Francis McGurk

Personal information
- Full name: Francis Reynolds McGurk
- Date of birth: 15 January 1909
- Place of birth: Hamilton, Scotland
- Date of death: 2 March 1978 (aged 69)
- Place of death: Birmingham, England
- Position(s): Outside right

Senior career*
- Years: Team / Apps / (Gls)
- Blantyre Celtic
- 1931–1933: Clyde / 74 / (19)
- 1933–1935: Birmingham / 19 / (2)
- 1935–1936: Bristol City / 3 / (0)
- 1936–19??: Whittaker Ellis

International career
- 1933: Scotland / 1 / (0)

= Francis McGurk =

Scottish footballer

Francis Reynolds McGurk (15 January 1909 – 2 March 1978) was a Scotland international footballer who played in the Scottish Football League for Clyde and made 22 appearances in the English Football League playing for Birmingham and Bristol City. He played as an outside right.
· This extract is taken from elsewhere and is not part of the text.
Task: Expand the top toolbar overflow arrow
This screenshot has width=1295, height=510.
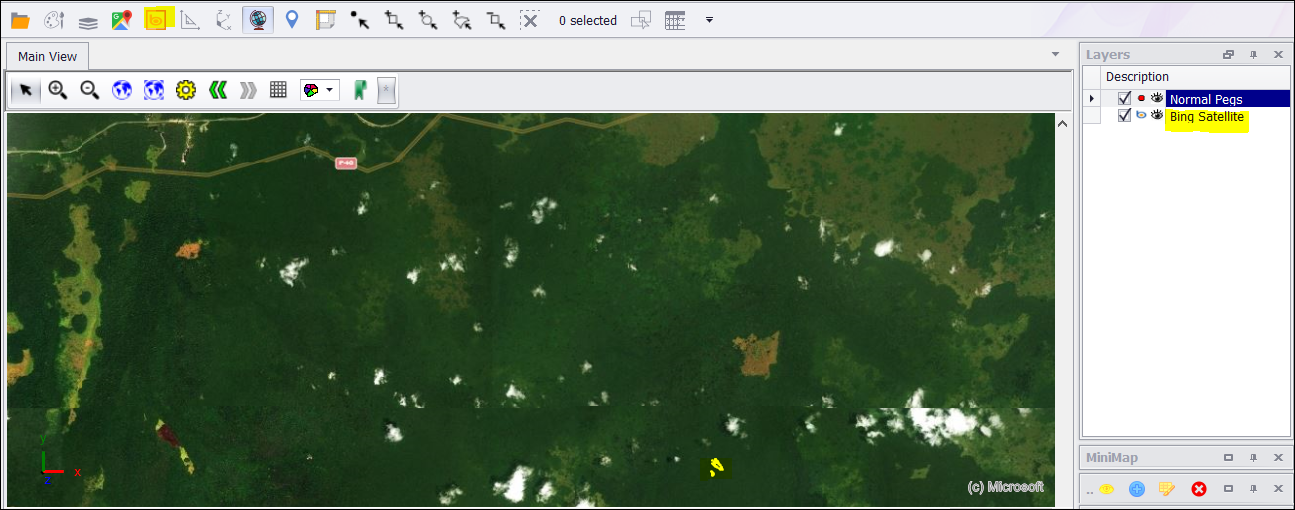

McGurk was born in Eddlewood, Hamilton. He began his football career with junior club Blantyre Celtic before joining Clyde of the Scottish Football League First Division in 1931. He made a name for himself as a goalscorer, and in the 1933 close season moved to England to join Football League First Division side Birmingham. Though he showed no signs of enhancing his goalscoring reputation, his dribbling attracted the attention of the Scotland national selectors. After only two years as a professional, McGurk won his first and only international cap, on 4 October 1933, in a 3–2 defeat to Wales at Ninian Park in the British Home Championship. After two years with Birmingham, in which time he played only 19 games, McGurk left for Bristol City, and a few months after that he was playing in the Birmingham Works League for Whittaker Ellis.

McGurk died in Birmingham in 1978 at the age of 69.